Reproduce all the records word for word. Omit images.

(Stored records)
--

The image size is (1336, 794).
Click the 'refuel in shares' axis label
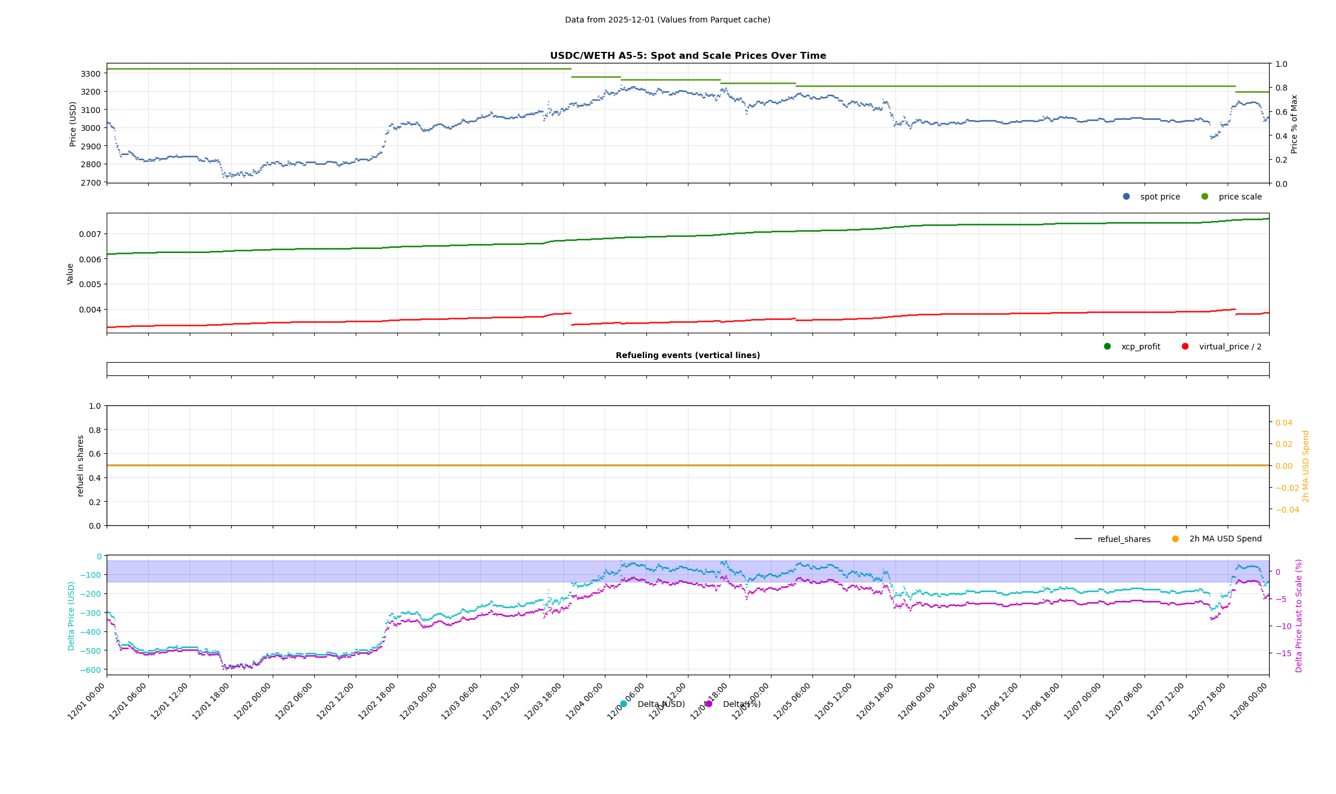tap(81, 465)
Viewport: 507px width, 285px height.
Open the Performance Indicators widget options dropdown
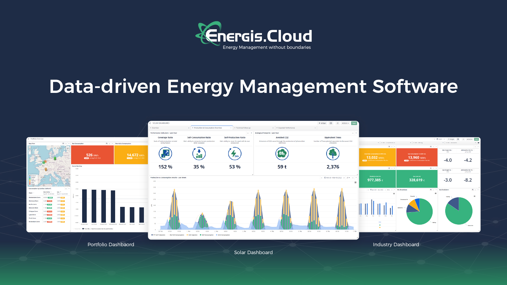coord(251,133)
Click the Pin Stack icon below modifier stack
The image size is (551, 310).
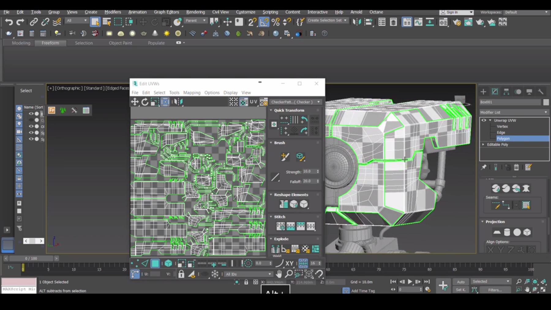point(484,167)
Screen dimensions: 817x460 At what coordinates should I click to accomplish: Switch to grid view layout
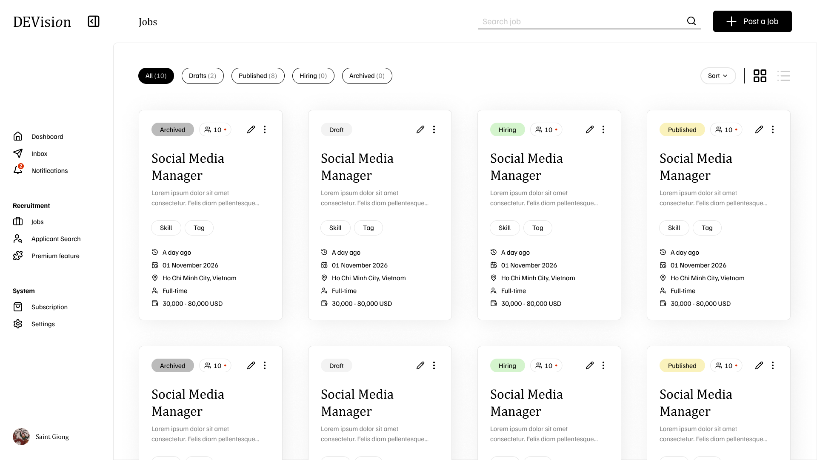(760, 75)
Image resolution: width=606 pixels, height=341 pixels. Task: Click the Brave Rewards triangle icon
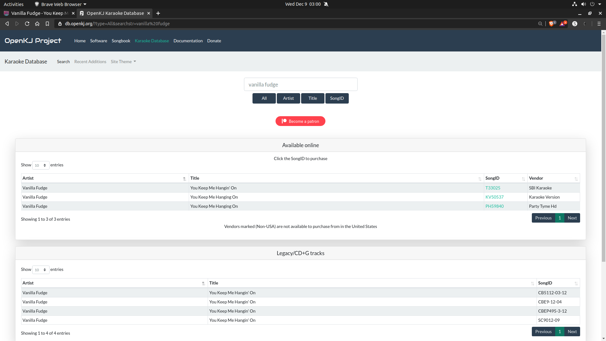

--

**RESULT OF THE TASK**:
The image size is (1336, 794).
Click the 'refuel in shares' axis label
tap(81, 465)
Viewport: 507px width, 285px height.
Open the Performance Indicators widget options dropdown
coord(251,133)
Click the Pin Stack icon below modifier stack
The image size is (551, 310).
point(484,167)
Screen dimensions: 817x460 At what coordinates should I click to accomplish: Switch to grid view layout
(760, 75)
Image resolution: width=606 pixels, height=341 pixels. Task: Click the Brave Rewards triangle icon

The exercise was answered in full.